Era in un campo dinanzi a una di quelle basse colline coperte di stoppie completamente falciate che, dopo la mietitura, somigliano a teste rapate.
L'orizzonte era affatto buio; per la profonda oscurità, per le nubi bassissime che pareva poggiassero proprio sulla collina e salissero, riempiendo tutto il cielo. Poiché la luna stava per spuntare ed ondeggiava ancora allo zenit un bagliore crepuscolare, quelle nuvole formavano, negli alti strati, una specie di volta biancastra, dalla quale si proiettava sulla terra un pallido chiarore. La terra era quindi più chiara del cielo, effetto, questo, stranamente sinistro, e la collina, dal profilo rachitico e meschino, spiccava incerta e scialba sull'orizzonte tenebroso; tutto era ripugnante, piccolo, lugubre e limitato. Nulla, nel campo, e nulla sulla collina, un albero deforme, gemeva, fremendo, a pochi passi dal viandante.

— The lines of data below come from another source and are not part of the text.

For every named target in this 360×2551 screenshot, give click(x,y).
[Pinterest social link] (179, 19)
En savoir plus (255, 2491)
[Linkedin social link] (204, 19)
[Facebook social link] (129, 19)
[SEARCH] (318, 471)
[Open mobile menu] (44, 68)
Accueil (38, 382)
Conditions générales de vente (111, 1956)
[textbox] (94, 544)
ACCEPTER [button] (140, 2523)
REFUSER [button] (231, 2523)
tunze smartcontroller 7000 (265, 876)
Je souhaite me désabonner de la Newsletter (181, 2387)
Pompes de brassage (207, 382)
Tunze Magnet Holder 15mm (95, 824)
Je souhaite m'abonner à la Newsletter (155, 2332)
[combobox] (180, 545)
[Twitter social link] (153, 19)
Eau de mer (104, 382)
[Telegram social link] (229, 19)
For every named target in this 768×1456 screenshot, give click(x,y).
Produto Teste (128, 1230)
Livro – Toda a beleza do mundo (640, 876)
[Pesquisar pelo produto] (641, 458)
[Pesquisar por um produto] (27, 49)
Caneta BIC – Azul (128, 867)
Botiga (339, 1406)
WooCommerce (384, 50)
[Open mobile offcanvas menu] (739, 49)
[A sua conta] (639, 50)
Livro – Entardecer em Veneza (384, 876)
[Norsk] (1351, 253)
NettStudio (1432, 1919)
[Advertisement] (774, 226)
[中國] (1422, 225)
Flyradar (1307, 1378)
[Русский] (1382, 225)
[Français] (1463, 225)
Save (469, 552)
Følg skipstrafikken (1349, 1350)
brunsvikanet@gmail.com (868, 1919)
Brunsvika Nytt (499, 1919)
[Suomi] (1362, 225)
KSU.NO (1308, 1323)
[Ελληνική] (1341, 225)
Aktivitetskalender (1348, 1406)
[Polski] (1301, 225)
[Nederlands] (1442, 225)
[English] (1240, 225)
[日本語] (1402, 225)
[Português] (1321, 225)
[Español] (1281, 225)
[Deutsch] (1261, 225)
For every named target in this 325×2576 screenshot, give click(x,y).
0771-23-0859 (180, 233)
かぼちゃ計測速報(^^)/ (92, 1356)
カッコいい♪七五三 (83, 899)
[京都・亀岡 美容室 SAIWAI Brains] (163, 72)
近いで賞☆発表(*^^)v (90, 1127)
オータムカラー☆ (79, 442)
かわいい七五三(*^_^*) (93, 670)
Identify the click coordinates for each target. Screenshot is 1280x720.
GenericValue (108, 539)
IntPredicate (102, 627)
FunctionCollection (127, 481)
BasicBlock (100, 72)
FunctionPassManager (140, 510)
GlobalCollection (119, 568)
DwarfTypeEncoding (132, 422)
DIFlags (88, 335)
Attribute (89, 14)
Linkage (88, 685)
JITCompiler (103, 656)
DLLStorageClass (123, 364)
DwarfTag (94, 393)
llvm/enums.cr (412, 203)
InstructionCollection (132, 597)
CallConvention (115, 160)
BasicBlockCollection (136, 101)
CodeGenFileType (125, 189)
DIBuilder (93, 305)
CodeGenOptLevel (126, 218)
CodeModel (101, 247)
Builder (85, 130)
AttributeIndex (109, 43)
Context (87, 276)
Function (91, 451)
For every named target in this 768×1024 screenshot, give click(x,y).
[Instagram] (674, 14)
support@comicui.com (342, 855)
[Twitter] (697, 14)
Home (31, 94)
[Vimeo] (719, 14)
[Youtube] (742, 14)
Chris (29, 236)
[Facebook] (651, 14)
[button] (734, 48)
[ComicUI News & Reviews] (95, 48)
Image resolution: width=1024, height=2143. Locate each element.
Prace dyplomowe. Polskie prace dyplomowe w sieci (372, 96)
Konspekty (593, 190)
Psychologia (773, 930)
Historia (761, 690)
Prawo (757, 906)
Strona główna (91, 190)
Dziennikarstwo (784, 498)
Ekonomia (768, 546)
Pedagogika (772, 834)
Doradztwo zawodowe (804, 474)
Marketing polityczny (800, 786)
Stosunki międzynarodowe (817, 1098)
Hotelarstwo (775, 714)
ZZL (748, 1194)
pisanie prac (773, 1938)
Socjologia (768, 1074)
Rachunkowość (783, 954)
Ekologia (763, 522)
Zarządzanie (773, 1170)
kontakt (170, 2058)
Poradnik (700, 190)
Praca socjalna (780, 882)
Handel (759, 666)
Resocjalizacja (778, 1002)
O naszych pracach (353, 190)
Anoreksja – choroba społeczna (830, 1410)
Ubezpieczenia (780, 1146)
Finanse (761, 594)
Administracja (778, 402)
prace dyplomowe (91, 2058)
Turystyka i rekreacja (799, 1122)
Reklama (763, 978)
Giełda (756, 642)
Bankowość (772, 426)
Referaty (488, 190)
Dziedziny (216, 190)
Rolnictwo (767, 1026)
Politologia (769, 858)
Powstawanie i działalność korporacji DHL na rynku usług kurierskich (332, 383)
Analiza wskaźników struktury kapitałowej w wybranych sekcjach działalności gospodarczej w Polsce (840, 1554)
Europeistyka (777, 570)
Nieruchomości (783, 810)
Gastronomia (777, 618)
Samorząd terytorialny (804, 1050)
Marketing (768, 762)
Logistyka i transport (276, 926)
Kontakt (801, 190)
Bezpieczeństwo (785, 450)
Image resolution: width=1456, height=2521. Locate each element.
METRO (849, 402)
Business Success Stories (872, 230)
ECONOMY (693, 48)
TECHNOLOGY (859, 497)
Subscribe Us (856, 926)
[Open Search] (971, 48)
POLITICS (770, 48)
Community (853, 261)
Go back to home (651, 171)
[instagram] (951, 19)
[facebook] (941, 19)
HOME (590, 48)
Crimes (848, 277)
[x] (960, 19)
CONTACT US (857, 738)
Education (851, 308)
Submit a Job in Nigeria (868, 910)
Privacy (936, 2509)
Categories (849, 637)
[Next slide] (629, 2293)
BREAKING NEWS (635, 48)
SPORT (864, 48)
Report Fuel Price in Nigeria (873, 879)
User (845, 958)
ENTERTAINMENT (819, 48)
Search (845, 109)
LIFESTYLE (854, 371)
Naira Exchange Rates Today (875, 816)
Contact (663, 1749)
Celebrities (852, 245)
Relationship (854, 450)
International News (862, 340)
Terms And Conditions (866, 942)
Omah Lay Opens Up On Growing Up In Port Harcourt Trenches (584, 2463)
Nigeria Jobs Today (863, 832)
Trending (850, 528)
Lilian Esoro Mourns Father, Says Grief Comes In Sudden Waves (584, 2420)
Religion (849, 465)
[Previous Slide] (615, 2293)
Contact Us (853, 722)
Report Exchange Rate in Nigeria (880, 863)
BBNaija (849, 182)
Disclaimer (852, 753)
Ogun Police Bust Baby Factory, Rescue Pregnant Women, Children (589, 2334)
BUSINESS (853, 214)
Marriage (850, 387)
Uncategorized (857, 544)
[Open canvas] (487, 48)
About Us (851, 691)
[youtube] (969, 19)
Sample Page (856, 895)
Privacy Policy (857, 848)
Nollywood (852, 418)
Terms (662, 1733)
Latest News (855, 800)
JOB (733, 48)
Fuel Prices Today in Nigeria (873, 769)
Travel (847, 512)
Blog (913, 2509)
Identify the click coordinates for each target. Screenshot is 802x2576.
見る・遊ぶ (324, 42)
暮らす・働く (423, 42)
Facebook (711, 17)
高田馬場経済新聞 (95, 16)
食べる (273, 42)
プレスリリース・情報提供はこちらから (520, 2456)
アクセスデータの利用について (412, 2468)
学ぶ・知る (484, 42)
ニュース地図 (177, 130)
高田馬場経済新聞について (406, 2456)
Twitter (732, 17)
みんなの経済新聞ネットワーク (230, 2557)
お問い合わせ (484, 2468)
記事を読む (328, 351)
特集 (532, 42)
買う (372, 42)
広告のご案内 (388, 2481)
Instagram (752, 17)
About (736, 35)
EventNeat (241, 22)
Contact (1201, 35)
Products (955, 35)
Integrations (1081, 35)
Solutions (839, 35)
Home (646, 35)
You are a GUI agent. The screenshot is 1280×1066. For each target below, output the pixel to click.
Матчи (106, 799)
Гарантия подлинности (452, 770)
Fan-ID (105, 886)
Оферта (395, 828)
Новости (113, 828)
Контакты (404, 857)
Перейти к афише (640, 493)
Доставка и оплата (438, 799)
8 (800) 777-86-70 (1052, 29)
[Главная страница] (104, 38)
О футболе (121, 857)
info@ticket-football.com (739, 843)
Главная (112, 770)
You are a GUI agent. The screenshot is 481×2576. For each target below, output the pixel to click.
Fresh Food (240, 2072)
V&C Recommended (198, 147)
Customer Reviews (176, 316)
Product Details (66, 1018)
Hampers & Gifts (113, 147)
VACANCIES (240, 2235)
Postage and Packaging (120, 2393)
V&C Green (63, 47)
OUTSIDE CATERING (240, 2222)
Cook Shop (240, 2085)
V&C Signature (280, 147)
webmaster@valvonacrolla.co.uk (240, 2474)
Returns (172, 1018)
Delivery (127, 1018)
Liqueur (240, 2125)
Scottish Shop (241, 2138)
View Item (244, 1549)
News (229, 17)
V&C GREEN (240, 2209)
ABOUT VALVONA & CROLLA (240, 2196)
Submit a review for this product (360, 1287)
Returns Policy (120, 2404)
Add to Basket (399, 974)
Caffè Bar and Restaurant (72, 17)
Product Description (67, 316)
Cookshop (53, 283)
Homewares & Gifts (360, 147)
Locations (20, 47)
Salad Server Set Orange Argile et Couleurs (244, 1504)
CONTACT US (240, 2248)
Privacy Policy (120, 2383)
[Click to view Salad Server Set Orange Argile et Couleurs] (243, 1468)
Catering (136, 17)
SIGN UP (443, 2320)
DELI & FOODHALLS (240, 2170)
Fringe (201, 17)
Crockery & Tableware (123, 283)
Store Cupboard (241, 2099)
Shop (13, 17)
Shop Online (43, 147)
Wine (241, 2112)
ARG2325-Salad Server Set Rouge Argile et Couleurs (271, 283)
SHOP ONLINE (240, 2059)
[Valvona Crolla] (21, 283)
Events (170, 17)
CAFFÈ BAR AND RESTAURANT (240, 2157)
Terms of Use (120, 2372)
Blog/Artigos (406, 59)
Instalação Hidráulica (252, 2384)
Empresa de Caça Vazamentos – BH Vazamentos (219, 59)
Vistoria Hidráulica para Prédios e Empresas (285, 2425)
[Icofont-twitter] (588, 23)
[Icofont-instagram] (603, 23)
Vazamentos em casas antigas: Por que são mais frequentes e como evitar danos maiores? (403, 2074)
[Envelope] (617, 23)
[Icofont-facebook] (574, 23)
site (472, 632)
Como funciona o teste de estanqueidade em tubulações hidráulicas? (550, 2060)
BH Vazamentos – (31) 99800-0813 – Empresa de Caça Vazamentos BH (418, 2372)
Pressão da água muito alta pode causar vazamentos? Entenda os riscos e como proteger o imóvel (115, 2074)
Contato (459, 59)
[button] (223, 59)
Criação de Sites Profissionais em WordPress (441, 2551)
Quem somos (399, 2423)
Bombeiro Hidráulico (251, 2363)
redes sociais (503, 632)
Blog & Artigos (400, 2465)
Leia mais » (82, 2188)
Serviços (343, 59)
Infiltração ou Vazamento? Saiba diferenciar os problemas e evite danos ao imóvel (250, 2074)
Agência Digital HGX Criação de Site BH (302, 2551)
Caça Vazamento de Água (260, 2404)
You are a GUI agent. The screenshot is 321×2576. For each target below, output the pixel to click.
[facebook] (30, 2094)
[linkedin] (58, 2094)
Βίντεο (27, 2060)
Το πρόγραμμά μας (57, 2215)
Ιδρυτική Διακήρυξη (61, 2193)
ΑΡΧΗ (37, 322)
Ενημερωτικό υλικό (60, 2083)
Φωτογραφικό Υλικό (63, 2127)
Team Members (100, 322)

Quell'uomo era evidentemente lontanissimo da quelle delicate abitudini dell'intelligenza e dell'animo che rendono sensibili ai misteriosi aspetti delle cose; pure v'era in quel cielo, in quella collina, in quella pianura e in quell'albero qualche cosa di tanto profondamente desolato, che, dopo un istante d'immobilità e di meditazione, ritornò bruscamente indietro. Vi sono momenti in cui la natura sembra ostile.
Ritornò sui suoi passi. Le porte di Digne erano chiuse, la città, che ha sostenuto parecchi assedii durante le guerre di religione, era ancora circondata, nel 1815, da vecchie mura, fiancheggiate da torri quadrate poi demolite.